Different prefrontal areas contribute in distinctly different ways to rule-guided behaviour in the context of a Wisconsin Card Sorting Test (WCST) analog for macaques. For example, causal evidence from circumscribed lesions in NHPs reveals that dorsolateral prefrontal cortex (dlPFC) is necessary to maintain a reinforced abstract rule in working memory, orbitofrontal cortex (OFC) is needed to rapidly update representations of rule value, and the anterior cingulate cortex (ACC) plays a key role in cognitive control and integrating information for correct and incorrect trials over recent outcomes. Moreover, recent lesion studies of frontopolar cortex (FPC) suggest it contributes to representing the relative value of unchosen alternatives, including rules. Yet we do not understand how these functional specializations relate to intrinsic neuronal activities nor the extent to which these neuronal activities differ between different prefrontal regions. After reviewing the aforementioned causal evidence I will present our new data from studies using multi-area multi-electrode recording techniques in NHPs to simultaneously record from four different prefrontal regions implicated in rule-guided behaviour. Multi-electrode micro-arrays (‘Utah arrays’) were chronically implanted in dlPFC, vlPFC, OFC, and FPC of two macaques, allowing us to simultaneously record single and multiunit activity, and local field potential (LFP), from all regions while the monkey performs the WCST analog. Rule-related neuronal activity was widespread in all areas recorded but it differed in degree and in timing between different areas.

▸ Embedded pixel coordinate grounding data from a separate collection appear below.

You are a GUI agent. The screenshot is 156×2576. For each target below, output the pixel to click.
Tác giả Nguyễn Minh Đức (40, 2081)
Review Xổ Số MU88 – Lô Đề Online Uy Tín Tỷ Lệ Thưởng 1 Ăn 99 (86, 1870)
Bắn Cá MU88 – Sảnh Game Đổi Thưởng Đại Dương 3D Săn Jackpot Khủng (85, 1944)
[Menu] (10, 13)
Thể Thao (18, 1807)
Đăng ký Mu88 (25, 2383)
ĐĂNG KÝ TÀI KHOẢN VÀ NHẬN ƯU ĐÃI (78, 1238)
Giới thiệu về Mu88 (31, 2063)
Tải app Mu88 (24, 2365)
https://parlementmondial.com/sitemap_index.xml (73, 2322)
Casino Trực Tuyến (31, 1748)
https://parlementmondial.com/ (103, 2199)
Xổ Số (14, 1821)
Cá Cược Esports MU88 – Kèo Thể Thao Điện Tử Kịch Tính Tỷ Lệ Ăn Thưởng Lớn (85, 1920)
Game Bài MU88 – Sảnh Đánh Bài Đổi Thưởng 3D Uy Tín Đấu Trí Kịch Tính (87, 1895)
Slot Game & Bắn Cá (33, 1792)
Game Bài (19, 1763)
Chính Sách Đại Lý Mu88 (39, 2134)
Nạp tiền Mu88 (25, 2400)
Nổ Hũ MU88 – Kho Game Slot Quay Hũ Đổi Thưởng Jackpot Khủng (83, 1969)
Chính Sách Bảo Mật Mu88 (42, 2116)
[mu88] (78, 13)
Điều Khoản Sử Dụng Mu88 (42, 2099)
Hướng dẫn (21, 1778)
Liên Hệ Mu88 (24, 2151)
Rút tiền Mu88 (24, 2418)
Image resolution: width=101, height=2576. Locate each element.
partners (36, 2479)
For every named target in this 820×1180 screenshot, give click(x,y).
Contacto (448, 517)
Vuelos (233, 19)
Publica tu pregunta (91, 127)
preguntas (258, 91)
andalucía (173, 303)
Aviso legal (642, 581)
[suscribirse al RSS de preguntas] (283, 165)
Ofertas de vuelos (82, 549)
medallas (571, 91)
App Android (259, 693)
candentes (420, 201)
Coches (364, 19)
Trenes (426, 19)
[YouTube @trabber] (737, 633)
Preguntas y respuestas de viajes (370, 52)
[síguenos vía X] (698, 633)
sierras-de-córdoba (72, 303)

I will also present preliminary results from decoding analyses applied to rule-related neuronal activities both from individual clusters and also from population measures. These results confirm and help quantify dynamic task-related activities that differ between prefrontal regions. We also found task-related modulation of LFPs within beta and gamma bands in FPC. By combining this correlational recording methods with trial-specific causal interventions (electrical microstimulation) to FPC we could significantly enhance and impair animals performance in distinct task epochs in functionally relevant ways, further consistent with an emerging picture of regional functional specialization within a distributed framework of interacting and interconnected cortical regions.